◆ What to produce
The required output consists solely of the lines from the line containing "This screenshot has height=606, width=1524." through the end of the records, copied exactly.

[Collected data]
^^^^
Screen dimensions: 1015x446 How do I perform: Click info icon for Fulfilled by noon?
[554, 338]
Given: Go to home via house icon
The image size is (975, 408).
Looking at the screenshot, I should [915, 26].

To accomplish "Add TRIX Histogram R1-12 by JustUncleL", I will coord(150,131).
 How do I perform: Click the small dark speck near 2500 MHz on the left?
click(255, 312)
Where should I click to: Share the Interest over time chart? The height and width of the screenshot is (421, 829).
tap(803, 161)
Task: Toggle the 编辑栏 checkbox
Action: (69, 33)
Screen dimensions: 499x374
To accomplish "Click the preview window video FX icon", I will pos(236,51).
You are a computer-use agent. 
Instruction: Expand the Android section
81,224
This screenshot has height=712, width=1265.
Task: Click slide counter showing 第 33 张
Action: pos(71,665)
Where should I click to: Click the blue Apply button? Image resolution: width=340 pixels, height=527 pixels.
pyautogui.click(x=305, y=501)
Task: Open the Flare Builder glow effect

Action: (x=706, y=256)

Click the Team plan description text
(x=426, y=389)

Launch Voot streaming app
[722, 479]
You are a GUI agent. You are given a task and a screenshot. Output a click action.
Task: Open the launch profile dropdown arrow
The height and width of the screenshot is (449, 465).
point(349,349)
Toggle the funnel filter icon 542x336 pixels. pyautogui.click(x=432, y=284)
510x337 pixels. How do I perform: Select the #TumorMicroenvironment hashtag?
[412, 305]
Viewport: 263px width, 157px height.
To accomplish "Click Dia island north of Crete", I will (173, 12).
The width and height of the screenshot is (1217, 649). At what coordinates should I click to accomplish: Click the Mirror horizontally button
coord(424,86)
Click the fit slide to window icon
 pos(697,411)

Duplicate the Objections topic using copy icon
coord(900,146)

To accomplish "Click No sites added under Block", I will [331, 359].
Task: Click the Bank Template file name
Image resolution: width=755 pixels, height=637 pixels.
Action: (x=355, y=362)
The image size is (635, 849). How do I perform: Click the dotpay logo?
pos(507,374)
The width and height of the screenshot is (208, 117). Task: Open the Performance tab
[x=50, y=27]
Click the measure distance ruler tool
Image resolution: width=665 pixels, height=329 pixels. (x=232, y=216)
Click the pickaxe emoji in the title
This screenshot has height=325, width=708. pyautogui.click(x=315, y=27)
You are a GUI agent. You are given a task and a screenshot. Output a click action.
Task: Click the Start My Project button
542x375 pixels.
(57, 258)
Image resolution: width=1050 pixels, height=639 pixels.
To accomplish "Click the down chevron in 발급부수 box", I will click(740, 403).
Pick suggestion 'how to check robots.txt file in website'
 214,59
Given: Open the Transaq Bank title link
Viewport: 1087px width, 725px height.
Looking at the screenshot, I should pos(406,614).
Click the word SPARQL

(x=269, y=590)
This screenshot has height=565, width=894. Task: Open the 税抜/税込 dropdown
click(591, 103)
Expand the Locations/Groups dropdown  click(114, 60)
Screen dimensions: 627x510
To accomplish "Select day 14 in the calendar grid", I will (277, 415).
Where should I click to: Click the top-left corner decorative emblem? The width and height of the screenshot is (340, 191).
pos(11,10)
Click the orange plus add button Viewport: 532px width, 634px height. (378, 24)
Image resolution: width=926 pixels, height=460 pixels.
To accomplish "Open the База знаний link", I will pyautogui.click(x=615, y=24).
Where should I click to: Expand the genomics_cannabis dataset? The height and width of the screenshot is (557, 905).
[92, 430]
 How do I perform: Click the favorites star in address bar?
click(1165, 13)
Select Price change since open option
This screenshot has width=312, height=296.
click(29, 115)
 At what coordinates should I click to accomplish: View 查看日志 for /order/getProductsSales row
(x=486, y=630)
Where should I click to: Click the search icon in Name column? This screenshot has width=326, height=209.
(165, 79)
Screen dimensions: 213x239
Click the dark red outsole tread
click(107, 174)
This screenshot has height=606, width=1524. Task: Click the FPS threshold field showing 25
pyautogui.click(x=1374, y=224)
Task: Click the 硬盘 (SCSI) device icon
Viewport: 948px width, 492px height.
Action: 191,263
^^^^
◆ Solution
This screenshot has height=606, width=1524. Task: Click the FPS threshold field showing 25
pyautogui.click(x=1374, y=224)
Task: Click the 硬盘 (SCSI) device icon
Viewport: 948px width, 492px height.
Action: 191,263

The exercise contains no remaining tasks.